TEXTO APRESENTADO:
30.3.09



Palavras ditas

As “palavras por dizer” estão todas arrumadas no grande armazém dos sons. Convocadas pelas almas em grupos coerentes são encadeadas em frases e submersas num banho de cal. Brancas e unidas as palavras ainda não são nada. É o pensamento requisitante que lhes infunde a intenção de decidir dispara-las ou não no alvo escolhido. Nem sempre o disparo é certeiro. Por vezes há problemas. Em alguns casos, não sendo accionadas pela língua endurecem e sublimam-se ainda dentro da câmara. Noutros casos rebentam dentro do instrumento estilhaçando-se aos pedaços nos corpos de inocentes passantes. Casos há, em que as palavras são levadas pelo vento ou roubadas durante o trajecto, perdendo-se no espaço em paradeiro desconhecido. Estas nunca mais voltam.

AS SUAS TAREFAS:
A - Segundo o texto, onde estão arrumadas as "palavras por dizer"?
B - Cite o trecho do texto que começa em "Palavras ditas" e segue até "nunca mais voltam.".
A listagem não tem qualquer relação com o texto.

INFORMAÇÃO APRESENTADA:
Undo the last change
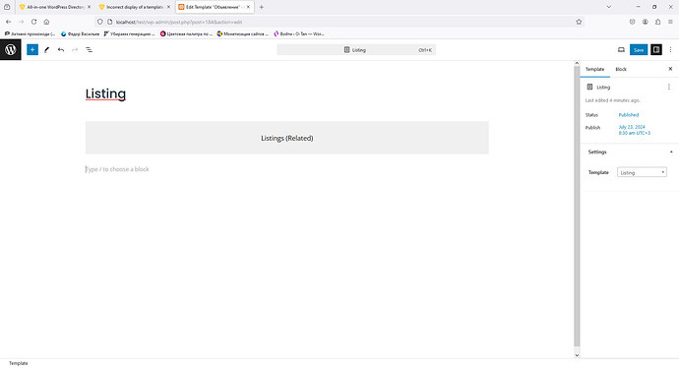The image size is (679, 367). [x=61, y=50]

RESPOSTAS POR ORDEM:
A - No grande armazém dos sons.

B -
Palavras ditas

As “palavras por dizer” estão todas arrumadas no grande armazém dos sons. Convocadas pelas almas em grupos coerentes são encadeadas em frases e submersas num banho de cal. Brancas e unidas as palavras ainda não são nada. É o pensamento requisitante que lhes infunde a intenção de decidir dispara-las ou não no alvo escolhido. Nem sempre o disparo é certeiro. Por vezes há problemas. Em alguns casos, não sendo accionadas pela língua endurecem e sublimam-se ainda dentro da câmara. Noutros casos rebentam dentro do instrumento estilhaçando-se aos pedaços nos corpos de inocentes passantes. Casos há, em que as palavras são levadas pelo vento ou roubadas durante o trajecto, perdendo-se no espaço em paradeiro desconhecido. Estas nunca mais voltam.